Ikea dość śmiało próbuje zbliżyć nas do najbliższego nam otoczenia. I ja to szanuję.
O relacjach z sąsiedzkimi wspólnotami pisałem niemal rok temu na MyNameIsAks.
Właśnie przedłużyliśmy umowę najmu na co najmniej kolejny rok. Ale w temacie znajomości otoczenia niewiele się zmieniło. Jest „ten kurier co mieszka nad nami i strzepuje szlugi na nasz balkon”, „to młode małżeństwo z trójką dzieci, które udaje że nas nie zna i których dzieciaki drą japę przez ścianę”, „ci na końcu, co mają kota i jedno z nich nie mówi po polsku”, „studenciaki z balkonu po drugiej stronie klatki” czy „sąsiadka od Kliforda” czyli znajomego psa z wybiegu. O samych sąsiadach nie wiem nic.

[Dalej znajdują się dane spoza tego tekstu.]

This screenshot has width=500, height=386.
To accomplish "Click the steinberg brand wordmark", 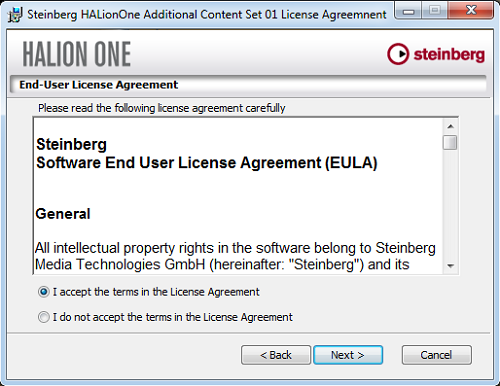I will [x=449, y=55].
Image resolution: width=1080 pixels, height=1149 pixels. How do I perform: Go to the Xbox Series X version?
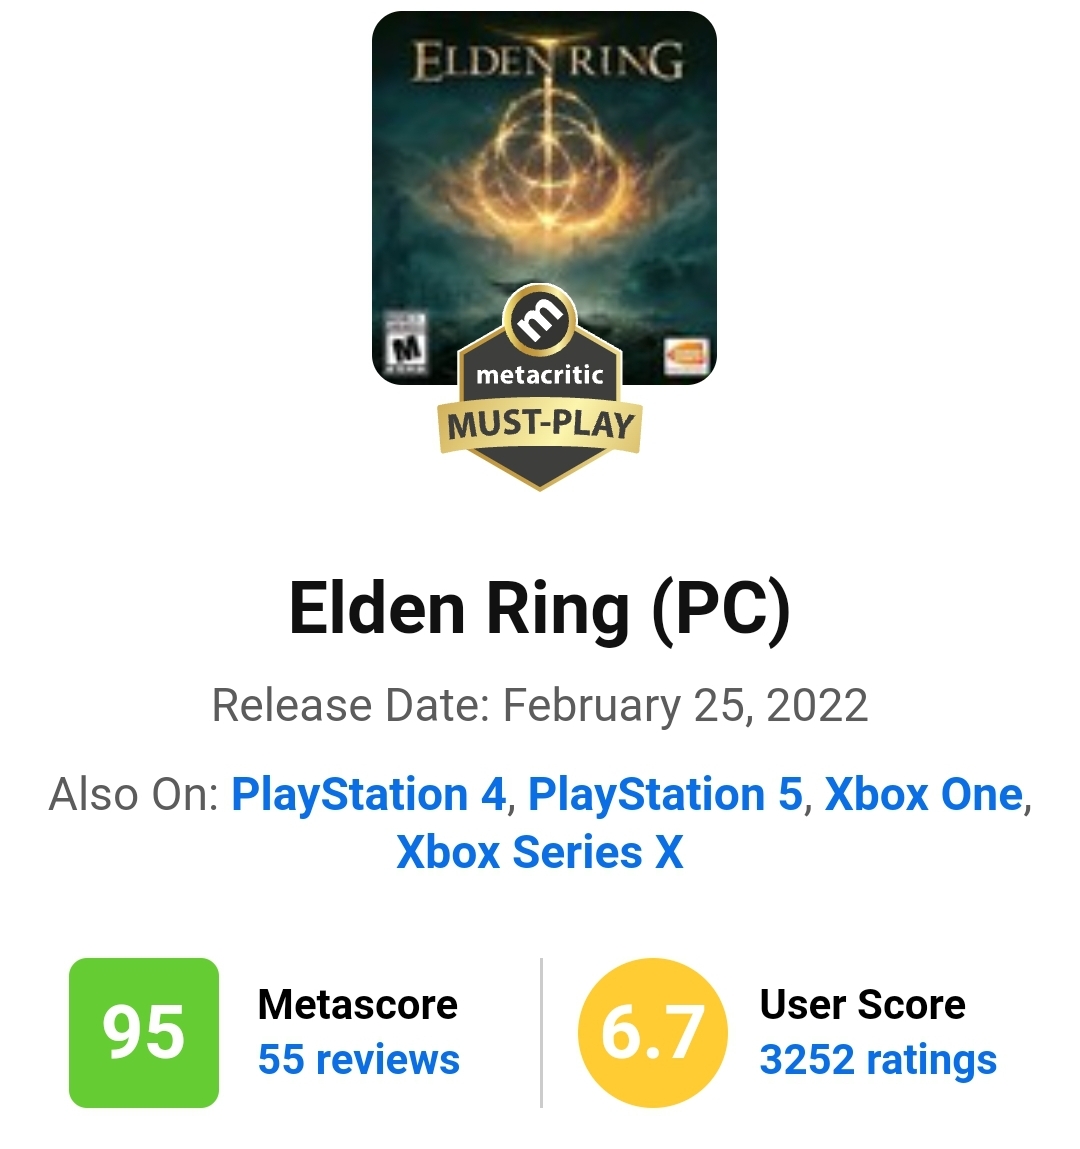coord(540,853)
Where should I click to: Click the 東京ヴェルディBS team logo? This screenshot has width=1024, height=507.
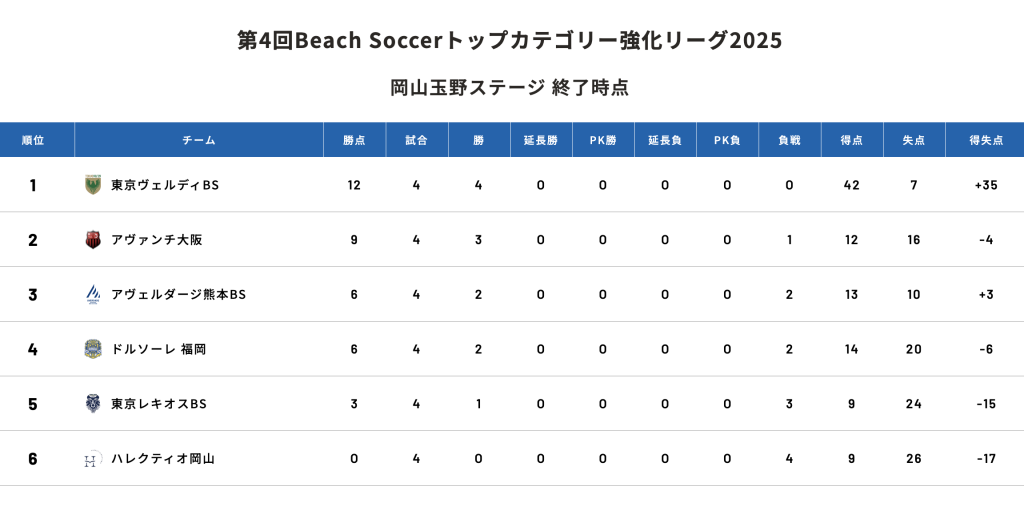coord(93,185)
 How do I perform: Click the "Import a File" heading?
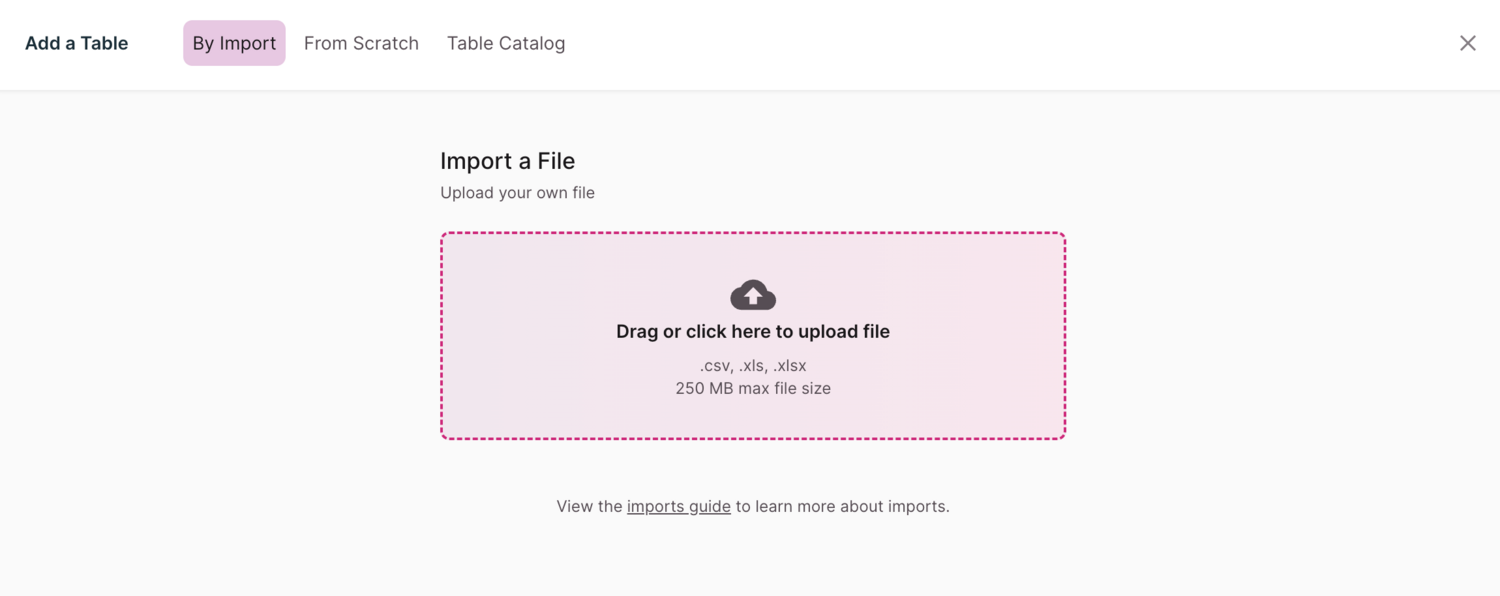coord(507,161)
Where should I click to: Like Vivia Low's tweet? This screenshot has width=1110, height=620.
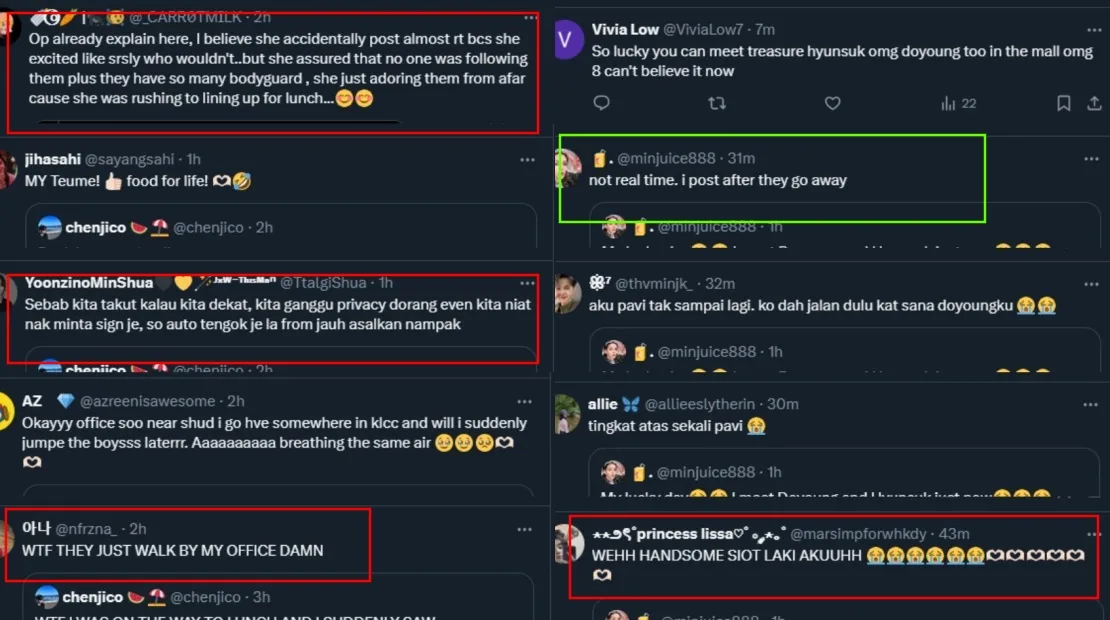tap(832, 103)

Zamykamy się w tych naszych enklawach, okopujemy się w anonimowości i zupełnie nie staramy się zbudować relacji. A chciałbym – tak dla przykładu – zagadać tego obcokrajowca od kota o skrzynkę z winylami, które ostatnio targał do domu. Tylko… zupełnie nie wiem jak zagadać. Bo chyba nawet bym go na ulicy nie poznał.
Nie wiem czy kampania społeczna Ikei cokolwiek zmieni. Ale przynajmniej próbują. I to właśnie szanuję.